# Which brand of split?



## GCass (Jan 29, 2005)

*Ridin' a Voile SD 166*

I am riding Voile Split Decision 166. Bought it used off a friend so got a good deal. It works just fine but in my opinion is a bit flimsy, specifically the slider pin setup. I am surprised to hear other mfrs using Voile hardware. I am not too up on the latest trends so maybe this is old news.

OT: Rant about Voile... (but might help make your decision)
I like the way the board rides but will never buy a Voile again b/c of an experience with their customer service. I hope when I am ready to buy another splitboard somebody else is making hardware. I called Voile to ask them for the binding plate screws b/c the heads on them were worn out. I looked in hardware stores but couldn't find the right ones. So I called Voile and the person I talked to was nice enough, took my name and said they would send them out and at the end of the request goes that will be $2.50 for the 8 screws plus $6 shipping. YOU MUST BE KIDDING! These boards cost $700 brand new. Yes I bought the board used from a friend but still. They wanted to charge me $8.50 for 8 little screws. That is not how you build brand loyalty. B/c of that approach they lost a potential $800 purchase in the future over 8 screws that probably cost them 5 cents each.


----------



## D_T (Jul 14, 2004)

I do not have experience with the Prior splitboards, but the gf and I have a total of four Prior boards. The quality and performance is phenomenal. I would not hesitate to buy another Prior. If I was to buy a splitboard and after seeing how the gf's Khyber rides/performs, I would definately buy a Khyber split.


----------



## BastrdSonOfElvis (Mar 24, 2005)

Thanks for the tip...I think I'm leaning toward the khyber split. I ride a burton fish and I like what it does in the pow and the khyber looks similarly shaped.

And from what I've heard about Voile hardware, it's used pretty ubiquitously now. Burton used to use their own system but I guess it sucked because they abandoned it this year. I'm not sure there exists an alternative now. But from what I've heard it's a pretty good system, Voile's.
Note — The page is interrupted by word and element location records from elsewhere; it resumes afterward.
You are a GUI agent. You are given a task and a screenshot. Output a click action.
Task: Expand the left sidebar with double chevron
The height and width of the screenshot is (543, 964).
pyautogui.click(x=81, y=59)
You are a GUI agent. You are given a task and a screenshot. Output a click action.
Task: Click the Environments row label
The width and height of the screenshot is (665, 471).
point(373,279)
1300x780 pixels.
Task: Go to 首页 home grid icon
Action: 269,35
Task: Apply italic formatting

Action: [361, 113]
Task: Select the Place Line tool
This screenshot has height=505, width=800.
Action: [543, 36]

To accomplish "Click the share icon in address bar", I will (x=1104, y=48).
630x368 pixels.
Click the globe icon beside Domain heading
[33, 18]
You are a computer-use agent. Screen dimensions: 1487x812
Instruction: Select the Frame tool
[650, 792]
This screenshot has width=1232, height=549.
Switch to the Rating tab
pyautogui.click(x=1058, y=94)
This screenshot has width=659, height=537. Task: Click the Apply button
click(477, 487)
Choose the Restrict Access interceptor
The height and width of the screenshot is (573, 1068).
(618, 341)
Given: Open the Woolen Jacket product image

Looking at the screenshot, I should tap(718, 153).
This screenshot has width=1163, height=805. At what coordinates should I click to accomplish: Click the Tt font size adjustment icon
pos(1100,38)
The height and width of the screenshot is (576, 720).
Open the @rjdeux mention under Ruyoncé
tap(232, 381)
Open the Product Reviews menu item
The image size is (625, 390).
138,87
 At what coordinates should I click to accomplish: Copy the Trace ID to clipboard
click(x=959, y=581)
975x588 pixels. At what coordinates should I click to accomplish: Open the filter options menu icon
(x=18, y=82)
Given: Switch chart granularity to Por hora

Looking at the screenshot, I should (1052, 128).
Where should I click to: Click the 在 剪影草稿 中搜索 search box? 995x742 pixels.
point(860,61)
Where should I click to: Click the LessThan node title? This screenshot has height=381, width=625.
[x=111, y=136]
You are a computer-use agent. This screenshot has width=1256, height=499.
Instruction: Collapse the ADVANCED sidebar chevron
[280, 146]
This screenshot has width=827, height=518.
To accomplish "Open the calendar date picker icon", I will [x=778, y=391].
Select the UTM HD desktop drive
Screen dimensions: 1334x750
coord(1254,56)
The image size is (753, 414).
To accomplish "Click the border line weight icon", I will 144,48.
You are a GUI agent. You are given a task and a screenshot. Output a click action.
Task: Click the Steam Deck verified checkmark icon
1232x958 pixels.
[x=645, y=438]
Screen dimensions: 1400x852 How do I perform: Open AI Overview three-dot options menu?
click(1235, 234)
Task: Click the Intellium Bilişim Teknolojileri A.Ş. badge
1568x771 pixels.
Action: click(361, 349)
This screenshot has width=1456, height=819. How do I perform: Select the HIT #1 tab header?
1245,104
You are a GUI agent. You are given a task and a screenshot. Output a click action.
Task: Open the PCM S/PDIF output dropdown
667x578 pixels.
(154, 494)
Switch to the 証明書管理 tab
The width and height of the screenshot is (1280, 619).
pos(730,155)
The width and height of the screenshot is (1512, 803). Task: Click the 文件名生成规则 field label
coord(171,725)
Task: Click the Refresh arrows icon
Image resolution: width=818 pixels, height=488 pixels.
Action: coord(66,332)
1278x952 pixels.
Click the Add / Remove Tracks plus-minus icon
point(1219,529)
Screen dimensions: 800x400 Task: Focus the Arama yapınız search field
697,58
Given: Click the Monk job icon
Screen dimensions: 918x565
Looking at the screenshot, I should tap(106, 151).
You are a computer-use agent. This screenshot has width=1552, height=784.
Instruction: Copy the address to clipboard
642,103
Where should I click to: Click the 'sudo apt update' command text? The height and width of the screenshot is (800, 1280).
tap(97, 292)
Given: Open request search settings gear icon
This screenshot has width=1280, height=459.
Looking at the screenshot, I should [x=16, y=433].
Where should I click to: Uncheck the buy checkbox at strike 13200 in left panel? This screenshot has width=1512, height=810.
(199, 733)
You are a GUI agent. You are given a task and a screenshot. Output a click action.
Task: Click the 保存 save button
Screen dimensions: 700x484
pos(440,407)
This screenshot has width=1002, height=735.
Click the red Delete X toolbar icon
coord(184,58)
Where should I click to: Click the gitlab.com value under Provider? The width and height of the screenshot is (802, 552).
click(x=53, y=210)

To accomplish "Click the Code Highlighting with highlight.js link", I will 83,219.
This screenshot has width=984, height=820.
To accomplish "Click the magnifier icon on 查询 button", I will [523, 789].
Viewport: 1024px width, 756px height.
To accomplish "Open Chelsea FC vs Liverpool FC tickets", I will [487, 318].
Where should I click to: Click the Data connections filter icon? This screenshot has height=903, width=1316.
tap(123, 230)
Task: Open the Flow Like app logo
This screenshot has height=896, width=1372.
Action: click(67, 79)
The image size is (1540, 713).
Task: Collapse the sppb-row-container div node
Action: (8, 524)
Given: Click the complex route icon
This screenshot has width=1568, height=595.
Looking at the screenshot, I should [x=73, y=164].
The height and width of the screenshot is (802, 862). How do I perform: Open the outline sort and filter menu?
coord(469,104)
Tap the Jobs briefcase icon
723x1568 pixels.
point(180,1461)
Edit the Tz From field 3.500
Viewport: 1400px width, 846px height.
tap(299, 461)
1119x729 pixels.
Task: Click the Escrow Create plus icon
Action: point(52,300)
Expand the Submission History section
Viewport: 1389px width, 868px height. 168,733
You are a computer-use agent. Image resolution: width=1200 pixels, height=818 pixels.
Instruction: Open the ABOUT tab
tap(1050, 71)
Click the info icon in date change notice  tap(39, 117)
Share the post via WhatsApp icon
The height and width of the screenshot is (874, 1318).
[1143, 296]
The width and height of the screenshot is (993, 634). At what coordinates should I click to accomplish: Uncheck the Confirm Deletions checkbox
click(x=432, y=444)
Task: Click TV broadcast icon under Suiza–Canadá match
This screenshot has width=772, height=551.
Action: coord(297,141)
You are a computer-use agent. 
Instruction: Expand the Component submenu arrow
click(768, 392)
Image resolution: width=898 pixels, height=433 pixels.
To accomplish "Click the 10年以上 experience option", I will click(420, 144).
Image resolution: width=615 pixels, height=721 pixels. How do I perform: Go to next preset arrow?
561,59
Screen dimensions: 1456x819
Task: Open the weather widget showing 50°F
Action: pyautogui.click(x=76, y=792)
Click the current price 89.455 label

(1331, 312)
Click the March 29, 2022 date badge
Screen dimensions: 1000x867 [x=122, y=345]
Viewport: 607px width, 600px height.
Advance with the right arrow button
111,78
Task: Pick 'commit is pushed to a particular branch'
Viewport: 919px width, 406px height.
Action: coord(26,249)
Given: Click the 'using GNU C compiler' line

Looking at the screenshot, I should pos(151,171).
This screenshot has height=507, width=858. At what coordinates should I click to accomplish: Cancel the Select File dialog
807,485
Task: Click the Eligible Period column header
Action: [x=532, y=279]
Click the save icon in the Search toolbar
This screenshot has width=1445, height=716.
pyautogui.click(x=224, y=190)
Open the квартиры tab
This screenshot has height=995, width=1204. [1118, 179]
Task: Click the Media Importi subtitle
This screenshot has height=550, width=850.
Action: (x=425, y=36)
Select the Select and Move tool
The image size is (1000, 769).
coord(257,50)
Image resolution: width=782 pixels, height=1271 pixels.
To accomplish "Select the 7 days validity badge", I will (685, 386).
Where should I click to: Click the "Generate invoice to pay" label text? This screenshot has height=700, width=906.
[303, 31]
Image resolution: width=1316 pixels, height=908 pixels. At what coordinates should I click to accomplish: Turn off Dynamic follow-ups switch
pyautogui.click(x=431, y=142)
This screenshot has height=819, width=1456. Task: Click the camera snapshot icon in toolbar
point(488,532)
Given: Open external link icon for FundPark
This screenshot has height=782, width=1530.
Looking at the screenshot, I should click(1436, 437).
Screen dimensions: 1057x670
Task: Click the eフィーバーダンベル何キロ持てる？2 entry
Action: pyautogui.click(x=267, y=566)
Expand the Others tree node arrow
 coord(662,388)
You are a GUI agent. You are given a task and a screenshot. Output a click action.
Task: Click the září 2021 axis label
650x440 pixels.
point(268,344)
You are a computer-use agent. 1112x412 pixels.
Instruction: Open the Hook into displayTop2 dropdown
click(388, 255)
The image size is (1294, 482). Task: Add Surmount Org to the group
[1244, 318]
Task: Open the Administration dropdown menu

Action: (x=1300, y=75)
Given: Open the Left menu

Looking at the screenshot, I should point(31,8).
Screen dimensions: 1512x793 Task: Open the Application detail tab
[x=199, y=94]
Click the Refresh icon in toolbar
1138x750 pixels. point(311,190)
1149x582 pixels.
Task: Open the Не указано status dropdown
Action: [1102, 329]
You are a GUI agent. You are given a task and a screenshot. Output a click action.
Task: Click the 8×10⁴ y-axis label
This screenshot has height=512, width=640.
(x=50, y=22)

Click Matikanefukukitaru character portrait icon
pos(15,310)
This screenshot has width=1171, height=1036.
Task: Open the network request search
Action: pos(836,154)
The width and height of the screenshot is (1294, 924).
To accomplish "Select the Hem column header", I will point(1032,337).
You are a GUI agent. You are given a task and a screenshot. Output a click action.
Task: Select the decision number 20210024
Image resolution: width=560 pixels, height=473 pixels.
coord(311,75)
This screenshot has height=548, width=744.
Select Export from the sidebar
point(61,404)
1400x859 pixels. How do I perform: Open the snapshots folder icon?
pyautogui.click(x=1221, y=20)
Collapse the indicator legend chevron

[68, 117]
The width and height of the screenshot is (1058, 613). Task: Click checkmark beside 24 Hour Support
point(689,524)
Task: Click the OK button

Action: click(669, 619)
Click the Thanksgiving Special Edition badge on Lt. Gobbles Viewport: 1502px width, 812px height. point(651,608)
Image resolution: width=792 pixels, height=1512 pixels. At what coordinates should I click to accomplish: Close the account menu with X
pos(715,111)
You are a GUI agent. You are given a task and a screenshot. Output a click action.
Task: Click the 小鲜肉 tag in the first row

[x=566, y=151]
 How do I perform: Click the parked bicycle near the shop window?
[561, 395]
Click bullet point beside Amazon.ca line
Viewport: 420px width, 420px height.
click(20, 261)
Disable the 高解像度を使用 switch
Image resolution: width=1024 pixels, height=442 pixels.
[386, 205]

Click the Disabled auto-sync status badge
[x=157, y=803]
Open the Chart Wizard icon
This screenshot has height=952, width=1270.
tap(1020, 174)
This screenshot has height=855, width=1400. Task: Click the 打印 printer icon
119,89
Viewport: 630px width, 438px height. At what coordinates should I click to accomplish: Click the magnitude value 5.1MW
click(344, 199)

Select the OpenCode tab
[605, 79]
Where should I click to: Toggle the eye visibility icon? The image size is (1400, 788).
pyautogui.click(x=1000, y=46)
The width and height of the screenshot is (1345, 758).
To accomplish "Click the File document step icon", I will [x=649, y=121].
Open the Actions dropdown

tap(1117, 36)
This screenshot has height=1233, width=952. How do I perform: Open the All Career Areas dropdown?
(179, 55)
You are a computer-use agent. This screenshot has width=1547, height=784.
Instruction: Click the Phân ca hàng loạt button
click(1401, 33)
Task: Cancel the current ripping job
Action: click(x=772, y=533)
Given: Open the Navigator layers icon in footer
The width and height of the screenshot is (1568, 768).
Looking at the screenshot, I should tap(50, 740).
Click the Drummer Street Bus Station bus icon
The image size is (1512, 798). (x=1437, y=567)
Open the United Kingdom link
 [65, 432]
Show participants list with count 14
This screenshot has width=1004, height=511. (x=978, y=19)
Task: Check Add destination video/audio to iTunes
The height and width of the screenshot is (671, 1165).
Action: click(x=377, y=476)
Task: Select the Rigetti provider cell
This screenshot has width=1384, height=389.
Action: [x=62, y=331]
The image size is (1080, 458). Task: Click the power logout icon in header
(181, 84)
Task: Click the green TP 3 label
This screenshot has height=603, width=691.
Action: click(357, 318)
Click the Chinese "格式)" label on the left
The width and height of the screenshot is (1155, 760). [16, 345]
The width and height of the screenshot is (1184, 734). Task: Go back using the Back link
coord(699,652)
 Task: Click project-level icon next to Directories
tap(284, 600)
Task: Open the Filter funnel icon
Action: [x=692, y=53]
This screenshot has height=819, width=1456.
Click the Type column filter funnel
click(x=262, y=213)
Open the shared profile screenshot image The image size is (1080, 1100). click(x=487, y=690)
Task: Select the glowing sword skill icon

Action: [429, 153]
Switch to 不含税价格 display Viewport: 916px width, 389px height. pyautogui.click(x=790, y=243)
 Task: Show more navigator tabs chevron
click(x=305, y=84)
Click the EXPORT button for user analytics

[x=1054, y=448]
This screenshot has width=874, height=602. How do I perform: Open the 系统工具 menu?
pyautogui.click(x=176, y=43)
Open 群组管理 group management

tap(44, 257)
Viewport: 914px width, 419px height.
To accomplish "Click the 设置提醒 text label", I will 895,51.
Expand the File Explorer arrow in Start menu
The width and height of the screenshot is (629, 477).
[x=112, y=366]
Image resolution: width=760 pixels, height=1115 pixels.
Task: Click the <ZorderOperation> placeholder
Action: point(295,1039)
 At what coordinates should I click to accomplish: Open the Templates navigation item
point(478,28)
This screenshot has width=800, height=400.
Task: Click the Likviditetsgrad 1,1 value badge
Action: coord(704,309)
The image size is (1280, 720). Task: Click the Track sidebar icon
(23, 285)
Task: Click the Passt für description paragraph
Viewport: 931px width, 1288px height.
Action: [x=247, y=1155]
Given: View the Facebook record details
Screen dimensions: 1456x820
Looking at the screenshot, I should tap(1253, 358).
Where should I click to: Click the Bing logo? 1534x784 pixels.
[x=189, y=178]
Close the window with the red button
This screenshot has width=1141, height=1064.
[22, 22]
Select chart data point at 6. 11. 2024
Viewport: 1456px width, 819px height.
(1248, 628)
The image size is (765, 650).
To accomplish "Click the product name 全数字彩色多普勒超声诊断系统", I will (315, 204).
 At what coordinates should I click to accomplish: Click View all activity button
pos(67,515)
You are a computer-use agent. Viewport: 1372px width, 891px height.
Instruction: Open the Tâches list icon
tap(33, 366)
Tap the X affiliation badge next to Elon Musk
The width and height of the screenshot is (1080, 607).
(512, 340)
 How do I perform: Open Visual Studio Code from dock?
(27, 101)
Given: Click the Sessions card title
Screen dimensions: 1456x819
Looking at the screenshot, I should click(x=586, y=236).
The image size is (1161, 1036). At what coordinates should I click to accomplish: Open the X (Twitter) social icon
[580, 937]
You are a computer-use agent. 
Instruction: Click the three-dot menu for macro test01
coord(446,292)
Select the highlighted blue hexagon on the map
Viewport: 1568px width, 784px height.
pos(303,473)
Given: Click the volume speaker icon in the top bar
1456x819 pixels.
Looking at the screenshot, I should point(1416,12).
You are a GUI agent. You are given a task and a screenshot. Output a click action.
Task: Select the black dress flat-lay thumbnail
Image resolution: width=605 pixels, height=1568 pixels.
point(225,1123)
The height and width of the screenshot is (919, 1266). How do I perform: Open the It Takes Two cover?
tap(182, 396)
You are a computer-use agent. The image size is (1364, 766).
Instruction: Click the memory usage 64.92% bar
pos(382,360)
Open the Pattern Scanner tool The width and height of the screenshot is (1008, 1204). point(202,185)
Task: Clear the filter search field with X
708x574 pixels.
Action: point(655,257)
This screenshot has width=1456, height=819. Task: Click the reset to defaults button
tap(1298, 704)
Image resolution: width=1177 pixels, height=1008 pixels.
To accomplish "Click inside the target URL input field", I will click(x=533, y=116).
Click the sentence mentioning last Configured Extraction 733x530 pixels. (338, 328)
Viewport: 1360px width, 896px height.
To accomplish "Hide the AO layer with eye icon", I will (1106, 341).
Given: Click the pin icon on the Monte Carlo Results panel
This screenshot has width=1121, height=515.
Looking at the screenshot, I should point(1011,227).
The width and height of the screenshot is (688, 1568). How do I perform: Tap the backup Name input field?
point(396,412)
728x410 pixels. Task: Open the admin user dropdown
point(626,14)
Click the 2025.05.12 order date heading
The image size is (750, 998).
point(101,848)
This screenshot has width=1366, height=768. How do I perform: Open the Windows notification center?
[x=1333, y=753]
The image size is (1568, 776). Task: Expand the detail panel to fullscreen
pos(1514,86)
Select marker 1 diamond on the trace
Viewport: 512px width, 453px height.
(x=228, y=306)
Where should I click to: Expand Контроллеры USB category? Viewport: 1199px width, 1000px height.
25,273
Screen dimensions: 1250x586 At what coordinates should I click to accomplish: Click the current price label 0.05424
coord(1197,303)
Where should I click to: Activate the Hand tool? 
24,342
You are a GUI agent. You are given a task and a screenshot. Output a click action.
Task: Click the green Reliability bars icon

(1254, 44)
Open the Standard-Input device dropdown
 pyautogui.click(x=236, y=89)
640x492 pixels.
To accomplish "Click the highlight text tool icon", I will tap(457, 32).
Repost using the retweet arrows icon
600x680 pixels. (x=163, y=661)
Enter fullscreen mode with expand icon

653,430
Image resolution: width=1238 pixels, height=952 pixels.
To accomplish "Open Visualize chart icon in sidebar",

Yours is the only negative feedback I've heard on it.


----------



## Killclimbz (Nov 18, 2004)

Burton abandoned their systerm because of Patent infringement of the Voile design. It had too many similarities. Voile is very active and rightfully so, in protecting their system. Burton has been the same way with their 3 hole pattern and various other designs of theirs. 
I haven't had any problems with Voile customer service. For price go with a Voile Board. It works great especially for Colorado and Utah conditions. If you are going to be riding West Coast stuff, a Voile Mtn Gun, Prior, or Neversummer board would probably be a better choice.


----------



## danger (Oct 13, 2003)

my opnion backed up by experience:

the new voile mtn gun is the shiat. i prefer a stiff board both in and out of resorts. the voile hardware is becoming an industry stardard not because it sucks. and $10 for binding hardware? oof! what's $10? one 70th of a $700 board. 

-dan


----------